Das in der zweiten Oktoberhälfte bei der EU-Kommission angemeldete Übernahmevorhaben der Unitymedia durch Vodafone ist aus Sicht des Bundesverbands Glasfaseranschluss (BUGLAS) nicht genehmigungsfähig. Aufgrund der vielfältigen Einschränkungen des Wettbewerbs, die die geplante Fusion hervorbringen würde, seien nachteilige Entwicklungen für Privat- und Geschäftskunden ebenso wahrscheinlich wie der Wegfall jeglicher ökonomischen Grundlage für den weiteren Glasfaserausbau bis mindestens in die Gebäude. Der BUGLAS hatte sich für seine mittlerweile über 100 Mitgliedsunternehmen an der umfangreichen Konsultation der EU-Kommission zur beabsichtigten Übernahme beteiligt und gestern auch persönlich in der zuständigen Unit C5 – Mergers – Information, Communication and Media in Brüssel seine Bewertung des Vorhabens zum Ausdruck gebracht.

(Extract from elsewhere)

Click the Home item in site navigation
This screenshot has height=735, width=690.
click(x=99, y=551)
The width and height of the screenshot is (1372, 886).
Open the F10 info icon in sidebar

"Im Falle einer Genehmigung der Fusion würde ein Kabel-Gigant mit einer Marktabdeckung von rund 70 Prozent entstehen, der mit seiner weiter konzentrierten Marktmacht und Integration von klassischem Kabel-TV, Mobilfunk sowie Festnetztelefonie und Festnetzinternet die Wirtschaftlichkeit des überwiegend lokalen und regionalen Glasfaserausbaus bis mindestens in die Gebäude massiv beeinträchtigen, wenn nicht gar vollständig in Frage stellen würde", erläutert BUGLAS-Geschäftsführer Wolfgang Heer. "Die Dominanz von Vodafone und Unitymedia auf dem TV-Markt zeigt sich bereits heute darin, dass beide als einzige Marktakteure Einspeiseentgelte für die Must-Carry-Sender haben durchsetzen können." Das fusionierte Unternehmen werde hinsichtlich des Erwerbs von TV-Verbreitungsrechten, im Gestattungsmarkt zur Versorgung der Wohnungswirtschaft sowie den Endkundenmärkten für Internet und Telefonie signifikant marktmächtig, so der BUGLAS-Geschäftsführer weiter.

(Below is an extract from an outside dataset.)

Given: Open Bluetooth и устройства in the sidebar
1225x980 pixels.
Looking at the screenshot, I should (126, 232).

"Im Zusammenspiel mit der Mobilfunk-Infrastruktur von Vodafone könnte das fusionierte Unternehmen zudem auch Quadruple-Play-Bundles anbieten, die von kleineren Wettbewerbern nicht nachbildbar sind", führt Heer aus. "Im Ergebnis würde auf dem deutschen Telekommunikationsmarkt ein Duopol aus dem neuen Kabel-Giganten und der Telekom entstehen, bei dem weder das eine noch das andere marktmächtige Unternehmen einen Anreiz hätte, in nachhaltige Glasfaserinfrastrukturen zu investieren. Das kann weder im Sinne der Kommission noch der Bundespolitik sein, die ja nun beide auf hochleistungsfähige Gigabit-Konnektivität abstellen und entsprechende Ziele ausgegeben haben." Im internationalen Glasfaser-Vergleich stehe Deutschland relativ weit hinten. Anstatt nun endlich die Aufholjagd anzutreten, würde der Status Quo in einem solchen Duopol zementiert.

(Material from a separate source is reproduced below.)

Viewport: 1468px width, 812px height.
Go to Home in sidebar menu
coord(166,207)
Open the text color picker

Die Europäische Kommission stellt bei ihrer Bewertung des Fusionsvorhabens aus Sicht des BUGLAS völlig zu Recht auf die Frage ab, welche negativen Auswirkungen auf den Wettbewerb aus dem Zusammenschluss von Vodafone und Unitymedia zu erwarten sind. "Hier dürfte zunächst ein Verdrängungswettbewerb entstehen, bei dem über Einkaufs- und Vermarktungsmacht und entsprechende Skaleneffekte kleinere Anbieter aus dem Markt aussteigen müssen, weil sie den Preiswettbewerb nicht mitgehen können“, prognostiziert Heer. „Was den Verbraucher kurzfristig vielleicht freuen mag, wird sich aber spätestens bereits mittelfristig als Bumerang erweisen, wenn mangels entsprechendem Innovationsdruck die notwendigen Investitionen in FttB/H-Netze unterbleiben und somit die Grundlagen für 5G und Gigabit-Konnektivität nicht gelegt werden."

"Vor dem Hintergrund all dessen ist die beabsichtigte Fusion von Vodafone und Unitymedia nicht genehmigungsfähig", fasst der BUGLAS-Geschäftsführer die Bewertung des Glasfaserverbands zusammen. "Die abzusehenden Wettbewerbsverzerrungen und Nachteile für die Verbraucher lassen sich durch eventuelle Effizienzgewinne des Zusammengehens der beiden Unternehmen nicht rechtfertigen."